Sensory Games with Swing in the Park

The vestibular (movement) sense is a sense that transmits a lot of information about the body to the brain. As the vestibular sense develops, when it works fully, when it is exercised, it learns to use our body and supports balance, coordination, muscle tone, visual coordination and most importantly language and speech development. Swings are park toys that serve our vestibular sense (our sense of movement). Using it in a variety creates a relaxing and therapeutic effect for children and adults. Swings have many uses. We describe a few of them below.

  1. Bucket Swings:
    Bucket swings are very useful, especially for children aged 5 and under. Due to their design, bucket swings allow children to move within the scope and boundaries of skill and motor development, so they are very valuable.
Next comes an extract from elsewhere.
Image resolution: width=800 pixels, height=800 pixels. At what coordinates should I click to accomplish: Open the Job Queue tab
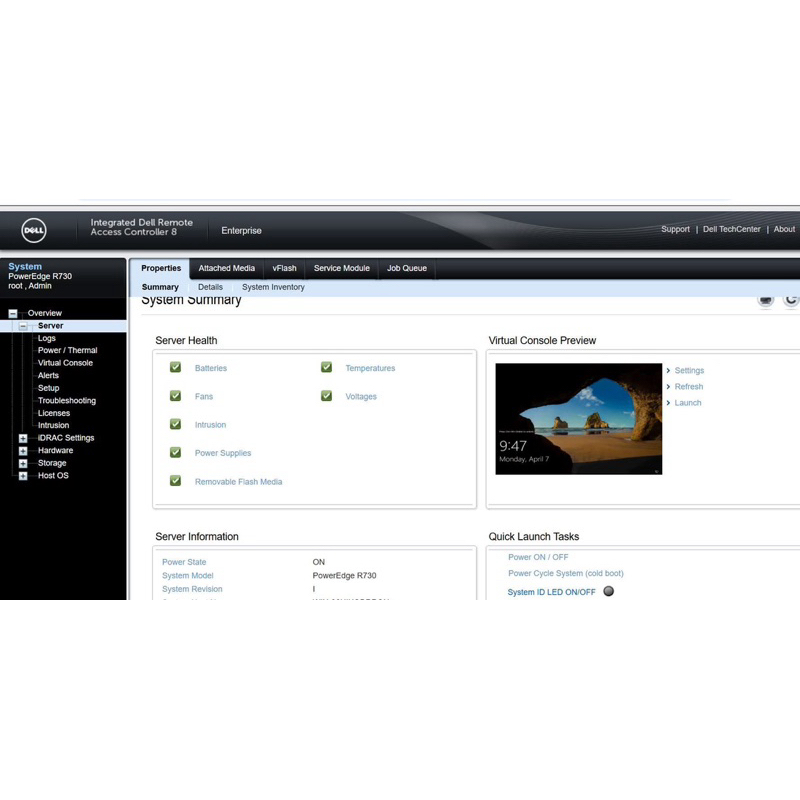[x=407, y=268]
You can make up stories, interactions and songs to serve your child’s imagination. Play as if your hands are a crocodile waiting to eat its feet and hands so that body awareness will increase. Or, by throwing a ball into your hand, aiming at the bucket in your hand and throwing it into it, the target game you play will also increase and support your visual-spatial perception. (And colors like this, matching and guessing games to play while swaying over food.)

  • Strap swings:
    Strap swings are swings with a flexible, movable base that includes a lot of movement. We recommend that you use these swings when your child reaches the point of being able to hold himself upright and to maintain his balance safely on the moving surface. For shared happiness, it is useful to make sure that your child is not forced and is not afraid of oscillations. And it is ideal for the child to find his own rhythm after starting with small swings. Swinging is an activity that helps children take a deep breath and creates feelings of calmness, relaxation and organization with a linear rhythm. Children take deep breaths while swinging and you can do breathing exercises as if you are in a sea by wearing a snorkel during the use of these swings, which contribute a lot to the vestibular (movement) system. (This is just an example and it’s important that your child wants to participate.)
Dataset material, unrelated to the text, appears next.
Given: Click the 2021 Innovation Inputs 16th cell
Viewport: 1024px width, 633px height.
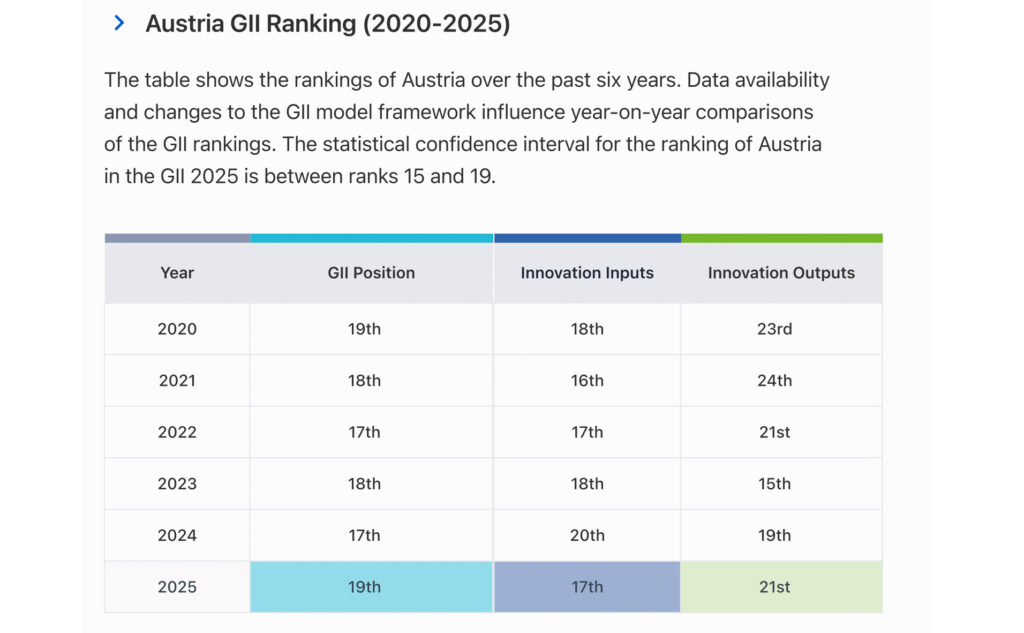Looking at the screenshot, I should [587, 381].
  • Keeping Rhythm with Belt Swings:
    In terms of their own body awareness, organization and rhythm keeping, planning the swing, you can keep the rhythm of your child’s foot kicks and swings from the outside. How come? Foreee – back, forwardee—back (sense of direction)
    far-close, far-close (spatial perception), or counting (sequential movement).
    These can be diversified. Another; Pushing from your child’s back, under his feet when his legs are in a straight position (indicating the place you touch while pushing) is very valuable for body perception. You help them coordinate upper body and lower body movements.
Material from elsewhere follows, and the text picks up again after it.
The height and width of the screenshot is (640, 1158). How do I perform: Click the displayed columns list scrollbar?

  • Abdominal Swing on the Swing:
    Pay attention to whether your child prefers this rocking, whether it is a uniform rocking, these cues are very important from a sensory point of view. Swinging on the stomach can sometimes be the choice of children who cannot hold their body upright. Having uniform oscillations and not trying different oscillations may require evaluation of planning skills. While your child is swinging on the snow, he can collect small, colorful sandbags from the ground or the legumes that you sew at home as a game. This game will increase his visual motor and coordination. Or you can hold the hands of your child who is lying on his stomach and count to three, and such small difficulties make it easier to cope. It encourages problem solving and builds confidence for new achievements.

The environment gives us much more experience than we imagine. Experiencing these experiences with your children allows you to see and understand them through your child’s eyes. You can create regular parking days.